Film colombiano-français de Camila Beltrán (2024), avec Stella Martinez, Mallerly Murillo, Héctor Sánchez, Marcela Mar… 1h16. Sortie le 4 septembre 2024.
Héctor Sánchez et Stella Martinez
Voici un film qui croise deux thèmes vieux comme le monde : la peur du diable et cet âge ingrat où les adolescents sentent leur corps leur échapper malgré eux. Mi bestia (littéralement Ma bête ou La bête en moi) se déroule à Bogota en 1996, au moment où la population vit dans la psychose d’une éclipse de lune qu’une superstition têtue associe volontiers depuis des lustres à un châtiment divin. C’est dans cette atmosphère de malédiction étouffante qu’une gamine de 13 ans, Mila, se sent peu à peu considérée autrement par son entourage, sans que quiconque cherche à lui en expliquer la raison véritable qui relève davantage de la biologie que de la prophétie. La réalisatrice colombienne Camila Beltrán choisit un angle singulier pour évoquer les sensations indicibles et les sentiments exacerbés qui caractérisent les métamorphoses inhérentes à la puberté. Elle choisit pour protagoniste une collégienne d’un pensionnat catholique qui vit au quotidien dans un climat plutôt étouffant et manifeste des pouvoirs occultes qui symbolisent en quelque sorte la rébellion du sexe dit faible contre une oppression masculine devenue récurrente en Amérique latine. Derrière le film de genre affleure dès lors un geste féministe puissant dans une société encore archaïque par bien des aspects.
Stella Martinez
Mi bestia manifeste de la part de sa réalisatrice des partis pris formels particulièrement audacieux qui passent notamment par un usage systématique de plans serrés exprimant l’étouffement, à l’exception notable du prologue et de l’épilogue qui servent à circonscrire l’action dans un périmètre déterminé.

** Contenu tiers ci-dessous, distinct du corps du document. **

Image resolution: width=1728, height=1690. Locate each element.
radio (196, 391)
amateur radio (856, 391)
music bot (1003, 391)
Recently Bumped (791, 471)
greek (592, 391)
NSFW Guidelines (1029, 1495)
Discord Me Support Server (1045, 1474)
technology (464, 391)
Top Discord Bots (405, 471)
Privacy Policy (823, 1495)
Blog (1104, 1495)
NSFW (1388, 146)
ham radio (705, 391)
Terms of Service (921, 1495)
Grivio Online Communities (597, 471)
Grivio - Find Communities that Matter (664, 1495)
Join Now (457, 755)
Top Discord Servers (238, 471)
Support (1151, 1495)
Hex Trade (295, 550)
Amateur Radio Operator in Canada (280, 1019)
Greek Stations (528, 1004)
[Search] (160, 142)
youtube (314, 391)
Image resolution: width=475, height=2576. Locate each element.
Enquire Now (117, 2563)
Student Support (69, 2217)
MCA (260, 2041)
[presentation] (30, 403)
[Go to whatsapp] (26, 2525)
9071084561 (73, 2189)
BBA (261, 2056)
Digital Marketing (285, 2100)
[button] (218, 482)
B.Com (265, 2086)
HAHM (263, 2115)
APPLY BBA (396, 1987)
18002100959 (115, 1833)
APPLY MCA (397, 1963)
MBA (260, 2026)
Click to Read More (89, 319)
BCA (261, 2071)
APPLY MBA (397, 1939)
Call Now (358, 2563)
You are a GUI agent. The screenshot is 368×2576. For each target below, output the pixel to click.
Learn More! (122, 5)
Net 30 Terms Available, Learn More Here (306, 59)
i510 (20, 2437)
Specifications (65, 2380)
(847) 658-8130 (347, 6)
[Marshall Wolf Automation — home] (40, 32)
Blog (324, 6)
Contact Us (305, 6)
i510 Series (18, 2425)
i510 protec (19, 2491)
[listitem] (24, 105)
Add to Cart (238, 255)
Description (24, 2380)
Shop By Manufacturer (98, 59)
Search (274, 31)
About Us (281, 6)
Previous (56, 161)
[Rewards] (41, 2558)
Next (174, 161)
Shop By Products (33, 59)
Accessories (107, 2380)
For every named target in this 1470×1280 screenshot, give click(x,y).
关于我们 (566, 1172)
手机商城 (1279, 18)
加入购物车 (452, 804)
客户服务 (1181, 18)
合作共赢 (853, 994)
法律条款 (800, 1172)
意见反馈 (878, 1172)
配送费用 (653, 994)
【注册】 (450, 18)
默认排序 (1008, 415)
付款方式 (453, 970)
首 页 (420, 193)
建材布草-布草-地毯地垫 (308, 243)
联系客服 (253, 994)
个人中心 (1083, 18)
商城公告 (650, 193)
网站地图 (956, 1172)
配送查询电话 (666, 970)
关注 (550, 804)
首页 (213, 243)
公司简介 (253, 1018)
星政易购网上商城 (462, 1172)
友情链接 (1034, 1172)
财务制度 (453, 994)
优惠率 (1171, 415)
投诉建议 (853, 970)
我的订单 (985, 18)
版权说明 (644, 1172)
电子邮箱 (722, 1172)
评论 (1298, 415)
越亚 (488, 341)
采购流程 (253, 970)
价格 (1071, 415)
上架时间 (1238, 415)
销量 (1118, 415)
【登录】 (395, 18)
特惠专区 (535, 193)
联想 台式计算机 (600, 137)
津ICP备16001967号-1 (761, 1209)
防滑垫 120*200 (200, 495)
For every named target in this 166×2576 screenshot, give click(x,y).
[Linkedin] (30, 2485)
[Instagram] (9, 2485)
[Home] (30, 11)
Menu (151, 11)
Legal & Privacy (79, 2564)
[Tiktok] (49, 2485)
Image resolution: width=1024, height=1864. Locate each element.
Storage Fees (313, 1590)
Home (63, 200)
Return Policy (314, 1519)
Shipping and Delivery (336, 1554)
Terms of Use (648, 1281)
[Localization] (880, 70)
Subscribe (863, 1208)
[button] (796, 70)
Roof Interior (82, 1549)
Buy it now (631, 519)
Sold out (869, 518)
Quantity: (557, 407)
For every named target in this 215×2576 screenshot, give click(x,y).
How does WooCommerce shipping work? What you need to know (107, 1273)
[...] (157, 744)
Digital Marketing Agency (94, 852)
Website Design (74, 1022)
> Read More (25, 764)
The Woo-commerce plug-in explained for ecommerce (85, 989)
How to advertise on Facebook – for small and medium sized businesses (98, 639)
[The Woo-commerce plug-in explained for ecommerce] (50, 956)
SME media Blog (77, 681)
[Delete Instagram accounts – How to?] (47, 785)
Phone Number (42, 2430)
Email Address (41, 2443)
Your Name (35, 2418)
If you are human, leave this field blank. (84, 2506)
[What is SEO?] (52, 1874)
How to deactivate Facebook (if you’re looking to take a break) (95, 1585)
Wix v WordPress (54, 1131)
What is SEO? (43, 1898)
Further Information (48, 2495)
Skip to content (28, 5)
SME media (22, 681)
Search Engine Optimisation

À d’autres occasions, elle joue de la vitesse même du tournage et oscille du traditionnel 24 images par seconde en le réduisant à 16, 12 et même 8 afin d’imposer à notre rétine un rythme auquel celle-ci n’est pas accoutumée. Le film revendique en outre son appartenance au fantastique par la transformation spectaculaire de son héroïne qui renvoie à des classiques du genre, à commencer par La féline de Jacques Tourneur. Il émane paradoxalement de cette chronique d’apprentissage en trompe-l’œil une grâce indissociable de sa jeune interprète principale, Stella Martinez, laquelle passe de l’innocence à la perversité avec un naturel déconcertant et s’impose comme une véritable combattante contrainte de se défendre avec ses propres armes dans un environnement hostile où la condition féminine n’apparaît pas vraiment comme une cause digne d’intérêt. Le tout en recyclant des figures imposées du genre dans le cadre d’un univers patriarcal peu perméable au progrès et nullement enclin à accélérer une évolution salutaire des mentalités qui aille dans le sens de l’histoire.